[Saved data entries]

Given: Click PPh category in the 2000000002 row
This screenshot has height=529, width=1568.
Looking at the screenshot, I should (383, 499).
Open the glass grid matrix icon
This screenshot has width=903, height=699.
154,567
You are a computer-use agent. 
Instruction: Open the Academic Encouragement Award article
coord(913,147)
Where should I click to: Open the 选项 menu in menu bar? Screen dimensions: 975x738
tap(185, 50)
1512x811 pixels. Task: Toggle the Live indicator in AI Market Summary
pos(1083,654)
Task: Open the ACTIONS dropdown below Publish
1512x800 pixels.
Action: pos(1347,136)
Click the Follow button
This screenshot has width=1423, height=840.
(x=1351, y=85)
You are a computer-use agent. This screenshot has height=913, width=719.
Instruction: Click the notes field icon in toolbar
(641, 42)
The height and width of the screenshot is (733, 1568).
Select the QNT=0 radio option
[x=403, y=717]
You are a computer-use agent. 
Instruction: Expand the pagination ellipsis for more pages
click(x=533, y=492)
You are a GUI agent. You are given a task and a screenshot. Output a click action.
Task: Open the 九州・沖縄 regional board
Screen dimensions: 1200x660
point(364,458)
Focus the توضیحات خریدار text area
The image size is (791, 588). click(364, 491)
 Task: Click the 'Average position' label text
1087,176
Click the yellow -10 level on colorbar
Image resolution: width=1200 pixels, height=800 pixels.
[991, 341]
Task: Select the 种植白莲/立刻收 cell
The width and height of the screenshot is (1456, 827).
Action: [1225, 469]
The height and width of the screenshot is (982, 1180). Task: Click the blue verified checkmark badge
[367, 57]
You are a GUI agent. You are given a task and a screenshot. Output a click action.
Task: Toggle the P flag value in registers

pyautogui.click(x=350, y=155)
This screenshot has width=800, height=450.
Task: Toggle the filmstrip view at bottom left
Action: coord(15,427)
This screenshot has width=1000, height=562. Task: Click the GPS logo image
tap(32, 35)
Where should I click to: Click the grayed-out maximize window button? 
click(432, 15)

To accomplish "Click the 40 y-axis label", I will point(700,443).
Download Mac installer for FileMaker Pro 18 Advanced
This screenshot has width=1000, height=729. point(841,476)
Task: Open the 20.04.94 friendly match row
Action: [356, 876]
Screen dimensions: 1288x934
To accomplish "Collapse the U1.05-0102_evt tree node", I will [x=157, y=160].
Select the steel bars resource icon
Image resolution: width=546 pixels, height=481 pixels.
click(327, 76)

### [DIRECTIONS]
Transcribe every entry, keeping each line exactly as it reads.

### [RESULT OF THIS EXERCISE]
Given: Click PPh category in the 2000000002 row
This screenshot has height=529, width=1568.
Looking at the screenshot, I should (383, 499).
Open the glass grid matrix icon
This screenshot has width=903, height=699.
154,567
You are a computer-use agent. 
Instruction: Open the Academic Encouragement Award article
coord(913,147)
Where should I click to: Open the 选项 menu in menu bar? Screen dimensions: 975x738
tap(185, 50)
1512x811 pixels. Task: Toggle the Live indicator in AI Market Summary
pos(1083,654)
Task: Open the ACTIONS dropdown below Publish
1512x800 pixels.
Action: pos(1347,136)
Click the Follow button
This screenshot has width=1423, height=840.
(x=1351, y=85)
You are a computer-use agent. This screenshot has height=913, width=719.
Instruction: Click the notes field icon in toolbar
(641, 42)
The height and width of the screenshot is (733, 1568).
Select the QNT=0 radio option
[x=403, y=717]
You are a computer-use agent. 
Instruction: Expand the pagination ellipsis for more pages
click(x=533, y=492)
You are a GUI agent. You are given a task and a screenshot. Output a click action.
Task: Open the 九州・沖縄 regional board
Screen dimensions: 1200x660
point(364,458)
Focus the توضیحات خریدار text area
The image size is (791, 588). click(364, 491)
 Task: Click the 'Average position' label text
1087,176
Click the yellow -10 level on colorbar
Image resolution: width=1200 pixels, height=800 pixels.
[991, 341]
Task: Select the 种植白莲/立刻收 cell
The width and height of the screenshot is (1456, 827).
Action: [1225, 469]
The height and width of the screenshot is (982, 1180). Task: Click the blue verified checkmark badge
[367, 57]
You are a GUI agent. You are given a task and a screenshot. Output a click action.
Task: Toggle the P flag value in registers

pyautogui.click(x=350, y=155)
This screenshot has width=800, height=450.
Task: Toggle the filmstrip view at bottom left
Action: coord(15,427)
This screenshot has width=1000, height=562. Task: Click the GPS logo image
tap(32, 35)
Where should I click to: Click the grayed-out maximize window button? 
click(432, 15)

To accomplish "Click the 40 y-axis label", I will point(700,443).
Download Mac installer for FileMaker Pro 18 Advanced
This screenshot has width=1000, height=729. point(841,476)
Task: Open the 20.04.94 friendly match row
Action: [356, 876]
Screen dimensions: 1288x934
To accomplish "Collapse the U1.05-0102_evt tree node", I will [x=157, y=160].
Select the steel bars resource icon
Image resolution: width=546 pixels, height=481 pixels.
click(327, 76)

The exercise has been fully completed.